▸ Given instruction A:
Answer these questions from the post on bold spring flowers:
(i) In Texas, which colors are predominant for scarlet pimpernel?
(ii) What other name does the post give for Lindheimer's sida?
(iii) Where was the Spanish dagger bud pictured?
▸ Given instruction B: Reproduce the portion of the post on bold spring flowers starting with "Here, there’s only" and going on through "color truly shines.".
▸ Given instruction C: Resume the post on bold spring flowers from the point where it stops.

The Bold and the Beautiful

Spanish dagger bud (Yucca treculeana) ~ Brazoria Wildlife Refuge

No, not that The Bold and the Beautiful. To find Brooke brokering a deal with Ridge, complicating her relationship with Thomas, you’ll have to tune in to daytime television.

Here, there’s only a reminder that spring flowers don’t always arrive clad in pastels.  Not only do their complex forms delight the eye, they often provide masses of eye-catching color.

Scarlet pimpernel (Anagallis arvensis) is an introduced flower that sometimes appears to be scarlet, especially in Europe. In Texas, orange and blue are the predominant colors, and the two often appear in the same group of plants. These are representative of the colonies spreading through portions of the San Bernard refuge.

Lindheimer’s sida (Sida lindheimeri), somestimes known as ‘showy fanpetals’ is slightly larger than the pimpernel flowers, but still small. In the sunlight, its color truly shines.

▸ Data block:
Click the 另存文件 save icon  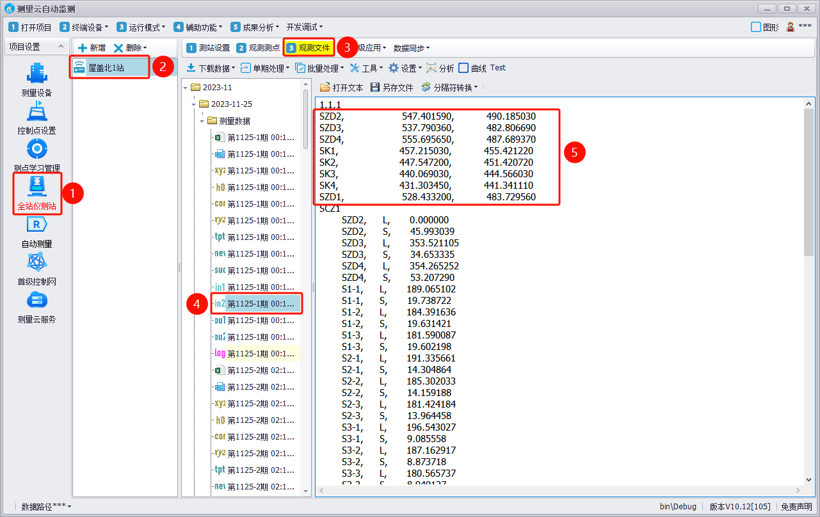coord(376,88)
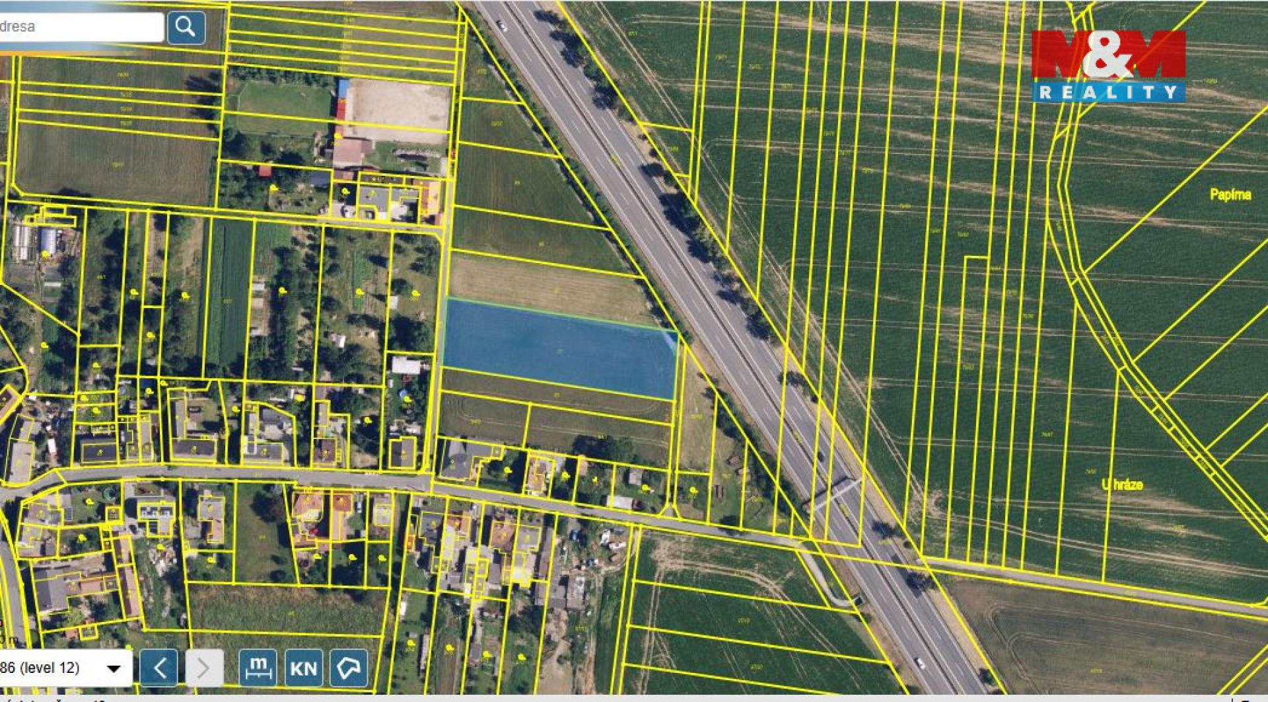Click the white-roofed shed left of the blue parcel
This screenshot has width=1268, height=702.
405,365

▸ Answer A:
(i) Orange and blue.
(ii) Showy fanpetals.
(iii) Brazoria Wildlife Refuge.

▸ Answer B:
Here, there’s only a reminder that spring flowers don’t always arrive clad in pastels.  Not only do their complex forms delight the eye, they often provide masses of eye-catching color.

Scarlet pimpernel (Anagallis arvensis) is an introduced flower that sometimes appears to be scarlet, especially in Europe. In Texas, orange and blue are the predominant colors, and the two often appear in the same group of plants. These are representative of the colonies spreading through portions of the San Bernard refuge.

Lindheimer’s sida (Sida lindheimeri), somestimes known as ‘showy fanpetals’ is slightly larger than the pimpernel flowers, but still small. In the sunlight, its color truly shines.

▸ Answer C:
These are only the appetizers, of course. Sooner than we imagine, Spring’s main course will be served.


Comments always are welcome.
Photos can be enlarged by clicking on the image.

61 thoughts on “The Bold and the Beautiful

  1. I am almost tempted to look to see if Brooke and Ridge are really characters on “The Bold and the Beautiful” but I’d rather look at the flowers. The blue on that Lindheimer’s Sida is gorgeous!

    1. I’ll save you the trouble. That description of the “action” on the tv series is taken directly from its site. I checked it out to be sure TB&TB still was on the air. I’ve never seen it, but I know people who’d rather cut off an arm than miss it. I thought you’d enjoy the colors. That blue’s extraordinary, and it truly is that deeply saturated. It looks just like that in the great outdoors.

  2. A very welcome burst of colour to enliven a snowy day in Ontario. I saw my first Red-winged Blackbirds yesterday, early arrivals. They may wish they had delayed their arrival a week or so.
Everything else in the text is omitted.